Nasceu em Cascais na Parede a 29/09/1950
Fadista, António Carlos Pereira
Frazão 1950, foi um dos poucos fadistas da sua
geração a conseguirem relativo sucesso e um
importante divulgador de talentos. É irmão do grande
guitarrista Alcindo Frazão.
Começou a cantar cedo, apesar de sustentar que só se
pode ser verdadeiramente fadista depois dos trinta anos. Ainda
adolescente, cantava nas tascas e retiros da região de
Cascais. Profissionalizou-se aos 17 anos. E, no ano seguinte,
já cantava na Emissora Nacional. Actuou várias vezes
na rádio, mas também no teatro de revista e na
televisão. Passou por alguns retiros, como o Bar Galito e
chegou a desempenhar a profissão de torneiro
mecânico.
Pertencendo a uma geração intermédia, entalada
entre os grandes nomes do fado (Amália, Maria Teresa de
Noronha, Alfredo Marceneiro) e as mediáticas vozes do novo
fado (Mísia, Marisa, Katia Guerreiro), ultrapassou o clima
de desconfiança criado à volta do fado no
pós-25 de Abril e conseguiu fazer uma carreira
notável, com 14 álbuns gravados e alguma
projecção internacional. Deu concertos em
países como Espanha, França, Holanda, Escócia,
Dinamarca, Noruega, Brasil, Argentina, Chile, Venezuela,
Canadá, EUA e Senegal. O seu talento foi várias vezes
reconhecido, recebendo prémios como o Prémio
Prestígio e o Prémio Neves de Sousa, ambos da Casa da
Imprensa.
Influenciado por Manuel de Almeida e João Ferreira-Rosa, mas
com uma forma de cantar inconfundível, Carlos Zel deu voz a
muitos fados. Entre outros, "Meu amor morre no mar", "Sonho Louco",
"Palavra à Solta", "Fado das Mãos Sujas", "Disseste
que me deixavas", "Prece", "Fado Pechincha", "Tenho Saudades da
Baixa", "Amar outra Vez", "Quero tanto aos Teus Olhos" ou "Travessa
do poço dos negros". Estes temas estão presentes em
discos como Neste Rio Vou Morrer (1978, J. C. Donas),
Lusitano Vagabundo (1978, Imavox), Fados (BMG,
1993), Minha Primeira Cantiga (Emi, 1996) ou Fado
(Movieplay, 1997).
Apesar de preferir fados tradicionais, ousou fazer algumas
experiências, cantando ao lado de Luís Represas, Maria
João & Mário Laginha, Carlos Zíngaro,
Cesária Évora e Celina Pereira. No seu derradeiro
disco, Com Tradição (Movieplay, 1999),
inclui fados bem-humorados como o "Fado da Internet" (letra de
Daniel Gouveia) e até uma adaptação do "Fado
Tropical", de Chico Buarque.
Em 1993 foi um dos fundadores da Academia do Fado e da Guitarra.

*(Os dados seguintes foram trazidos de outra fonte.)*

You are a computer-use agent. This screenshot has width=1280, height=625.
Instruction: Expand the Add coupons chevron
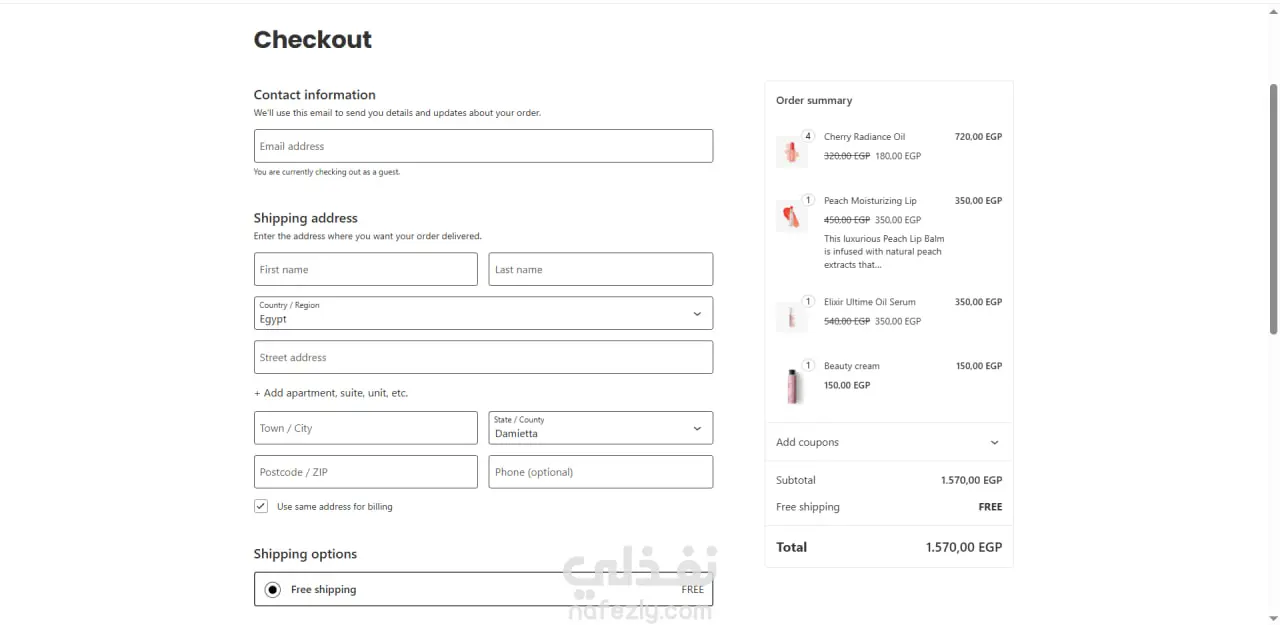coord(994,442)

Nos últimos anos da sua vida, foi o impulsionador e
organizador das Quartas de Fado, no Casino do Estoril, por onde
passaram muitíssimas vozes de várias
gerações. Nesses concertos também desempenhou
o importante papel de divulgador de novos talentos. Deu, de resto,
uma importante ajuda nos primeiros passos de fadistas como
Camané e Katia Guerreiro.
Em 2000, encheu o Grande Auditório do Centro Cultural de
Belém num concerto que marcou definitivamente a sua
consagração. Dois anos depois viria a falecer a 14 de
Fevereiro de 2002, na sua casa, em Cascais.